Grinding apparatus for blending defects on turbine blades and associated method of use

A grinding apparatus for use with an endoscope for viewing and blending defects on a turbine engine blade is provided. In one preferred embodiment air pulses from an air supply cause a grinding head on the end of a grinding tool to reciprocate at a predetermined speed. The position of the grinding head is fixed via the operator via a trigger on the grinding tool which articulates an outer portion of a support tube of the grinding tool. In another preferred embodiment, fluid is used to reciprocate the grinding head.

FIELD OF THE INVENTION

The present invention relates to apparatus for blending defects on turbine blades such as, for example, nicks and notches. More particularly, this invention relates to a grinding apparatus for blending defects on turbine blades using an endoscope to view the defects through observation ports in an engine casing.

BACKGROUND OF THE INVENTION

Conventional gas turbine engines, such as those used in aircraft, are enclosed in an engine casing and include a plurality of turbine blades secured to a drum. Such gas turbine engines, typically mounted on the wing of an aircraft, are frequently damaged by foreign objects, such as sand particles, stones, or other objects ingested by the engine during takeoff. These foreign objects ingested by the air turbine engine often cause generally V-shaped nicks or chips on impact along the leading edge of the affected turbine blades. The process of replacing a turbine blade is very expensive, so repair in place is desirable when compared to replacement.

In order to prevent such notches or nicks from becoming more pronounced and potentially cracking the turbine blade, it is desirable to detect the nicks or notches early and, if possible, repair or blend the defects in the turbine blades. In general the term blending is used in the art for the process of smoothing a V-shaped notch or nick into a more U-shaped configuration.

The detection process involves a visual inspection of each turbine blade through a borescope or endoscope passed through observation ports or holes in the engine casing. The borescope, a fiber optic cable connected to a light source, is inserted through borescope openings within the engine case and into the engine. The small borescope openings are disposed throughout the engine case. If a turbine blade having excessive damage is observed, the engine must be removed from the wing of the aircraft, and then disassembled to expose the damaged blade. Only then can the blade be accessed and repaired or replaced. This procedure is time-consuming and extremely expensive. Consequently, more practical techniques for repairing or blending notches or defects on an aircraft turbine blade have been developed.
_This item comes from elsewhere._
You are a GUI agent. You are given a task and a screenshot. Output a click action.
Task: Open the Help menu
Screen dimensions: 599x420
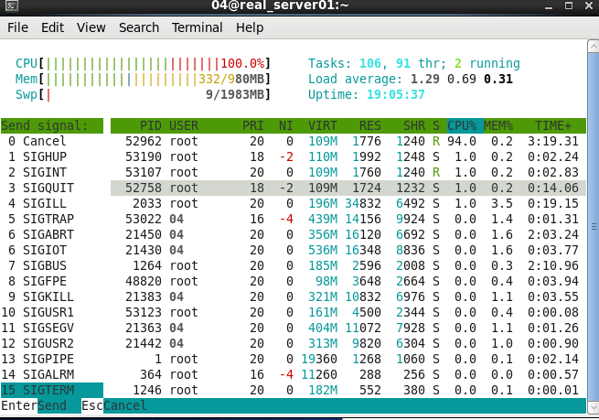(x=250, y=27)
One type of apparatus used to blend defects on turbine blades in the manner described above uses a rotary grinding head or tool located at the end of a blending tool. The tool may be passed through the observation ports in the engine casing. U.S. Pat. Nos. 5,644,394; 5,803,680 and 5,475,485 disclose such apparatus. One difficulty with tools using rotary heads is that the rotational speed required to blend the defect is so high that the surface of the turbine blade becomes very hot due to friction. Because most turbine blades are made of titanium, the integrity of the titanium may be compromised at high temperatures. The titanium metal may actually melt or deform at high enough temperatures.

An alternative to a tool which rotates a grinding head is disclosed in U.S. Pat. No. 5,102,221. This patent discloses an apparatus for repairing or blending defects on a turbine blade using a reciprocating motion, as opposed to a rotary motion. Again, this apparatus is used with an endoscope. The apparatus disclosed in this patent is difficult to use and subject to failure due to the configuration and operation of the apparatus. Therefore, there is a need for a grinding apparatus to blend defects on turbine blades which is user-friendly and utilizes a reciprocating motion, as opposed to a rotary motion.

SUMMARY OF THE INVENTION

One preferred embodiment of the present invention comprises a grinding apparatus including two principal components: an endoscope and a grinding tool operatively coupled to the endoscope. Any commercially available endoscope may be use with the present invention. One type of commercially available endoscope which has proven to work satisfactorily with the present invention is manufactured by Machidascope under model FBA-2.4-100 and may be ordered at www.machidascope.com.

In one preferred embodiment, the grinding tool is coupled to a compressed air supply via an air supply line. Air pulses provided by the air supply reciprocate a grinding head operatively coupled to the grinding tool. In another preferred embodiment, fluid is transported to the grinding tool via a supply line and functions to reciprocate the grinding head. In yet another preferred embodiment, a motorized driver is coupled to the grinding head and upon being activated mechanically reciprocates the grinding head.

The grinding tool is adapted to be used with an endoscope for blending a defect on a turbine blade inside a casing. The grinding tool comprises a base unit having a base, a handle extending downwardly from the base proximate the rear of the base, and a trigger located in front of the handle and extending downwardly from the base also. Although one configuration of base unit is illustrated, the base unit may assume numerous other configurations without departing from the spirit of this invention.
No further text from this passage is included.